Celebrating Kent’s history and heritage
Through the work of the Centre for Kent History and Heritage celebrate Kent Day and discover the county’s past and significant role its people, towns and ports played in UK history.
A doctoral research project is set to uncover the role of Dover’s Maison Dieu under the late Tudors as work gets underway on a two-year, £10.5m Lottery funded restoration of the Grade I Listed building and Scheduled Monument.
Kieron Hoyle, a former history teacher at Dover Grammar School for Boys and now a senior lecturer at Canterbury Christ Church University, is researching the Maison Dieu’s development following the Reformation and Dissolution of the monasteries as part of her PhD.
Kieron said: “The Maison Dieu is a fascinating building but there has been little research into the period following the Reformation and its surrender to the Crown. My project will explore the history of the Maison Dieu under the Tudors and this remarkable building’s relations with the town of Dover and the Crown. It is also an opportunity to explore a time in history when Calais was still held by the English Crown.”
Originally founded as a medieval hospital in the early 1200s, the Maison Dieu was surrendered to the Crown in 1544. The last master of the Maison Dieu, John Thompson, used the hospital to store materials for the new harbour works in Dover and it became a victualling yard, supplying ships of the Tudor Navy as Britain emerged as a maritime power.
Ironically, it was Henry VIII who effectively closed the Maison Dieu with the Dissolution, but who brought about the next chapter in its history in helping lay the foundations of the future Royal Navy!
The research is funded by The Janus Foundation via the Ian Coulson Memorial Postgraduate Awards scheme at Canterbury Christ Church University.
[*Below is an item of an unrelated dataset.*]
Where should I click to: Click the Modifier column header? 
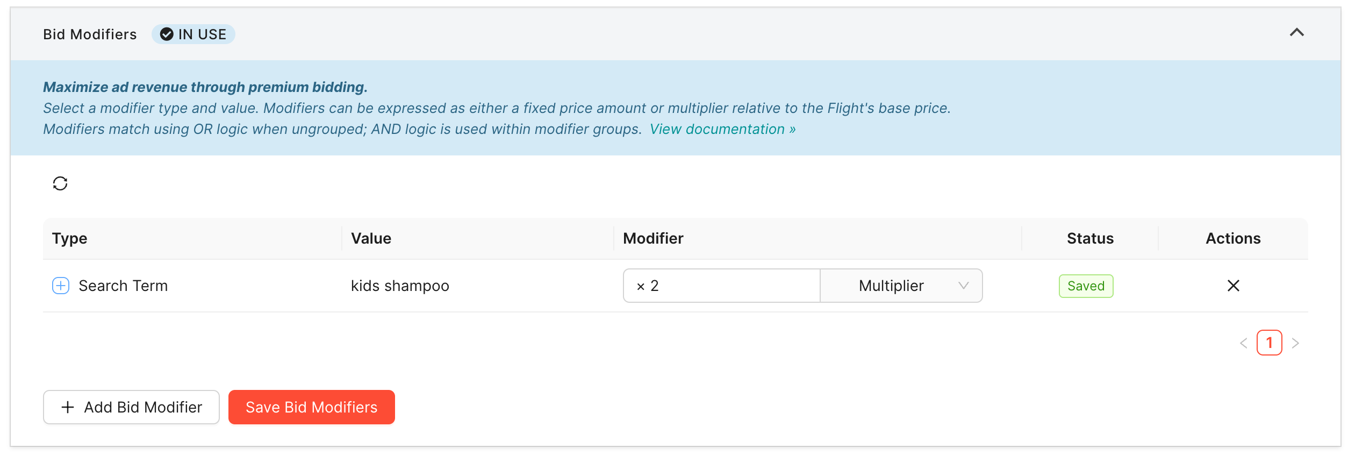click(x=653, y=238)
It is linked to the ‘Kent’s Maritime Communities’ project jointly run by the University of Southampton and Canterbury Christ Church University.
Kieron’s research is being supervised by Dr Sheila Sweetinburgh, Lecturer in Medieval and Early Modern Studies, and Co-Director of the Centre for Kent History and Heritage at Canterbury Christ Church University. The Maison Dieu was one of the case studies in Dr Sweetinburgh’s own doctorate on Kent’s medieval hospitals, ‘The Role of the Hospital in Medieval England: Gift-giving and the Spiritual Economy’.
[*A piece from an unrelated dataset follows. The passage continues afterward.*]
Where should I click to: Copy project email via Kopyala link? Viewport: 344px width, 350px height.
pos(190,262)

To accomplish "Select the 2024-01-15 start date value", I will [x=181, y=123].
Dr Sweetinburgh said: “This is a great opportunity to take forward the story of what happened to the Maison Dieu after it was no longer needed as a hospital for poor pilgrims. It will help to demonstrate the importance of early modern Dover and the relationship between Crown and town, as well as Dover’s place as a gateway to Europe and beyond.”
Cllr Oliver Richardson, Dover District Council’s portfolio holder for corporate property, said: “Our project to reawaken the Maison Dieu has sparked so much interest in the fascinating story of this remarkable 800-year-old building. We’re delighted to be working with Kieron and Canterbury Christ Church University to uncover more about the story of the Maison Dieu during the reign of the Tudors.”
Notes to editors:
History of the Maison Dieu
The Maison Dieu (House of God) was founded in the early 1200s by Hubert de Burgh, the patronage passing to King Henry III in 1227, when the earliest surviving part of the building, the Chapel (later the court room), was consecrated in his presence.
It was built as a place of hospitality for pilgrims journeying from continental Europe to Canterbury Cathedral to visit the shrine of Thomas Becket. Following the Dissolution in the 16th century, the Maison Dieu was subsequently used as a victualling yard supplying ships of the Royal Navy.
In the mid-19th Century, the prominent Victorian architect Ambrose Poynter (1796-1886) extensively restored the Maison Dieu aided by the up-and-coming Gothic Revival architect, William Burges.
Burges later went on to further remodel the building and design an assembly hall (the Connaught Hall) and civic offices, including a range of bespoke furniture and interior schemes.
The Maison Dieu is the only civic commission by William Burges, and the only intact building in England still containing his decorative scheme, furniture, and fittings.
About the Reawakening the Maison Dieu Project
The £10m reawakening of the Grade I Listed Maison Dieu sees the restoration of internationally significant decorative schemes by the renowned Victorian neo-Gothic architect, William Burges, and a new street-level visitor entrance to the Connaught Hall, along with improved access throughout the building.
The project creates a sustainable future for the Maison Dieu by bringing redundant spaces back into commercial use, including restoring the Mayor’s Parlour as a holiday let in conjunction with The Landmark Trust, and a unique new café in the space once occupied by Victorian gaol cells.